Data Analysis
Statistical Analysis
The code for this section can be found in apply_chi_square.py
Research Question: Is there a significant difference between tweet disinformation groups in terms of sentiment towards Leni Robredo?
Contingency Table
Note: this is the tabular form of this graph.
| Leni Sentiment | |||
|---|---|---|---|
| Negative | Neutral | Postive | |
| Disinformation | 92 | 111 | 0 |
| Non-disinformation | 0 | 218 | 47 |
Hypothesis Testing
We used chi-square test for independence to test whether or not to reject the null hypothesis.

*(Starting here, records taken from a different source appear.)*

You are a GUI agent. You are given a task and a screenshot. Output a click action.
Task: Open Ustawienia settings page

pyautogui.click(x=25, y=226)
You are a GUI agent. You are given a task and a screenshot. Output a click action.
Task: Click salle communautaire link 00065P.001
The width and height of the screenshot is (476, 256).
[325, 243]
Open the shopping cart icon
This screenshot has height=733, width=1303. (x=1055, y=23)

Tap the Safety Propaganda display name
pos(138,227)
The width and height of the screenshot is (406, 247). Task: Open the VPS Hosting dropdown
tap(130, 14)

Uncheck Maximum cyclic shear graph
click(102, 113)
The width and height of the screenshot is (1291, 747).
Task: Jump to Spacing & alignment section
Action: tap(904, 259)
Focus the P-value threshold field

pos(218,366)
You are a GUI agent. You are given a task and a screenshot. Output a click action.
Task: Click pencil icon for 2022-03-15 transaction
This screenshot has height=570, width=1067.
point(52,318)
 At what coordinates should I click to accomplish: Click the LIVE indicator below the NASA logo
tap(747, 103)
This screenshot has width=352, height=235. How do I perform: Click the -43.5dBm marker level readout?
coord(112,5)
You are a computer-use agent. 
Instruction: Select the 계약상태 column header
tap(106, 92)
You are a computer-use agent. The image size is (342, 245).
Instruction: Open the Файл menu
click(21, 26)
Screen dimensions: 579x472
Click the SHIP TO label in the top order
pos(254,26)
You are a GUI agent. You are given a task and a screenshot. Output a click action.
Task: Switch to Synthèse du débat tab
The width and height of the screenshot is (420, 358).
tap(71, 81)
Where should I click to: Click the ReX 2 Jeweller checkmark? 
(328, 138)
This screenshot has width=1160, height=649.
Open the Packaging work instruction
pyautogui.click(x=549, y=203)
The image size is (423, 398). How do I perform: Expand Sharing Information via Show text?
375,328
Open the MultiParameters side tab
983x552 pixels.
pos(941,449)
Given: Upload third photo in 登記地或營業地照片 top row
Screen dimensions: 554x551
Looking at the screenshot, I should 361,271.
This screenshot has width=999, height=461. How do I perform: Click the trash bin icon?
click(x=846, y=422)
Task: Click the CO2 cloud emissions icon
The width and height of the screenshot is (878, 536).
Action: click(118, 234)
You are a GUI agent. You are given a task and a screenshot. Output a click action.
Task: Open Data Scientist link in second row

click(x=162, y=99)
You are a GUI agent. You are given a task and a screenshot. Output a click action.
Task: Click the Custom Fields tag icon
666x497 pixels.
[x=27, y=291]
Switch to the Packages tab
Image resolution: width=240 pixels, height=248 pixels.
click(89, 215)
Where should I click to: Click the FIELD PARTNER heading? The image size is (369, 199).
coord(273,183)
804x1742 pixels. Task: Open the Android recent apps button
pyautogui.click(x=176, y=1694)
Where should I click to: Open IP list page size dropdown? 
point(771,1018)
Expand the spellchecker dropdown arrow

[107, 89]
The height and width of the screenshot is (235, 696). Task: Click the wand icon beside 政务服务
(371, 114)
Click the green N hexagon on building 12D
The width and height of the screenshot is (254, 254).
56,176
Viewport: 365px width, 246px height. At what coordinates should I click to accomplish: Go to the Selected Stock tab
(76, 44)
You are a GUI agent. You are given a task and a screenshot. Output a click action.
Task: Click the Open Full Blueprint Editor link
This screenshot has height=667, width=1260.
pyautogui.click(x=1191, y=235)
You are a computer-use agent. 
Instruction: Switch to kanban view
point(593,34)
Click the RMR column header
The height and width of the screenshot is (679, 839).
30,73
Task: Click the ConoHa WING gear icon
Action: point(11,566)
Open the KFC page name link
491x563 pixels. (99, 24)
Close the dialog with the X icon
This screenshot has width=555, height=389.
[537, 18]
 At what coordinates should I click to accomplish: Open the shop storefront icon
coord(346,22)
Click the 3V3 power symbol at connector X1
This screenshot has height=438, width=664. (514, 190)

| Chi Square Statistic | 169.01 |
|---|---|
| p-value | 2.00e-37 |
Reject the null hypothesis: There is a significant difference between the disinformation groups in terms of sentiment towards Leni Robredo.
Disinformation Classifier
We created a disinformation classifier that aims to classify if a given tweet is disinformation or not. The purpose of this is so that we can identify the recurring patterns or features occuring among disinformation tweets -- in other words, what are the best predictors that identify a disinformation tweet.
The code for this section can be found in disinfo_classifier.py.
Model Structure
We used gradient-boosted trees as our model, using the software library XGBoost. The features are the vectorized tweet tokens, leni_sentiment, and marcos_sentiment. The target variable is whether or not a tweet is disinformation or not.
Here, we used 201 disinformation tweets and 265 non-disinformation tweets as our samples. We performed 5-fold cross-validation on this dataset.
Classification Report
The table below shows the classification report of our model -- averaged over the five rounds of cross-validation. The model performed well given f1 scores of about 0.8 and accuracy of 0.81.
| Precision | Recall | F1 Score | Support | |
|---|---|---|---|---|
| Disinformation | 0.82 | 0.85 | 0.84 | 53 |
| Non-disinformation | 0.81 | 0.76 | 0.78 | 40.2 |
| Accuracy | 0.81 | 93 |
Confusion Matrix

Most Important Features
The following features (mostly) decide the disinformation classification problem. This is based on XGBoost's feature importance. In particular, it is based on gain or the improvement in accuracy when this feature is used to split a branch.
leni_sentiment(label)- igorot (token)
- educate (token)
- jillian (token)
- fake (token)
- facewithtearsofjoy (emoji token)
Insights
While the tweets' primary targets were the Robredo siblings, many of the tweets malign the image of ex-VP Robredo as well. In fact, as we've just seen, a tweet's sentiment towards ex-VP Robredo is an important predictor if it is disinformation or not. In fact, a tweet with negative sentiment towards the ex-VP will most likely be a disinformation tweet. This is consistent with our findings in Statistical Analysis.
This observation, combining with the fact that most of disinformation tweets were posted just one month before the election, tells us that the disinformation tweets targeting the Robredo siblings were somehow linked to the national elections. In particular, we conjecture that disinformation tweets targeting the Robredo sisters have the primary goal to ruin the image of the ex-VP just because she was running for presidency. In other words, the Robredo siblings were used by trolls and fake news peddlers to ruin the image of the ex-VP in order to reduce her chances of winning the national elections.